Two somewhat related papers this week.
Overborrowing and systemic externalities in the business cycle
by Javier Bianchi
http://d.repec.org/n?u=RePEc:fip:fedawp:2009-24&r=dge
Credit constraints that link a private agent’s debt to market-determined prices embody a credit externality that drives a wedge between competitive and constrained socially optimal equilibria, inducing private agents to overborrow. The externality arises because agents fail to internalize the debt-deflation effects of additional borrowing when negative income shocks trigger the credit constraint. We quantify the effects of this inefficiency in a two-sector dynamic stochastic general equilibrium model of a small open economy calibrated to emerging markets. The credit externality increases the probability of financial crises by a factor of seven and causes the maximum drop in consumption to increase by 10 percentage points.

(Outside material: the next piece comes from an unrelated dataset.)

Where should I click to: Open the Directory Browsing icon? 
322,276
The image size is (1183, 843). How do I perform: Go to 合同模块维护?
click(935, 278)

Rising indebtedness and hyperbolic discounting: a welfare analysis
by Makoto Nakajima
http://d.repec.org/n?u=RePEc:fip:fedpwp:09-25&r=dge
Is the observed rapid increase in consumer debt over the last three decades good news for consumers? This paper quantitatively studies macroeconomic and welfare implications of relaxing borrowing constraints when consumers exhibit a hyperbolic discounting preference. In particular, the author constructs a calibrated general equilibrium life-cycle model with uninsured idiosyncratic earnings shocks and a quasi-hyperbolic discounting preference and examines the effect of relaxation of the borrowing constraint which generates increased indebtedness. The model can capture the two contrasting views associated with increased indebtedness: the positive view, which links increased indebtedness to financial sector development and better insurance, and the negative view, which associates increased indebtedness with consumers’ over-borrowing. He finds that while there is a welfare gain as large as 0.4 percent of flow consumption from a relaxed borrowing constraint, which is consistent with the observed increase in aggregate debt between 1980 and 2000 in the model with standard exponential discounting consumers, there is a welfare loss of 0.2 percent in the model with hyperbolic discounting consumers. This result holds in spite of the observational similarity of the two models; the macroeconomic implications of a relaxed borrowing constraint are similar between the two models. Cross-sectionally, although consumers of high and low productivity gain and medium productivity consumers suffer due to a relaxed borrowing constraint in both models, the welfare gain of low-productivity consumers is substantially reduced (and becomes negative in the case of strong hyperbolic discounting) in the hyperbolic discounting model due to the welfare loss from over-borrowing. Finally, the author finds that the optimal (social welfare maximizing) borrowing limit is 15 percent of average income, which is substantially lower than both the optimal level implied by the exponential discounting model (37 percent) and the level of the U.S. economy in 2000 implied by the model (29 percent).
The Bianchi paper shows that agents overborrow and this has negative consequences on the economy because of a larger risk of financial crises. The Nakajima paper argues that the observed increase in borrowing may be due to overborrowing due to hyperbolic discounting and financial innovation and the negative welfare effect of hyperbolic discounting dominates. Should one restrain consumer borrowing even if standard model indicate that completing markets should be welfare improving?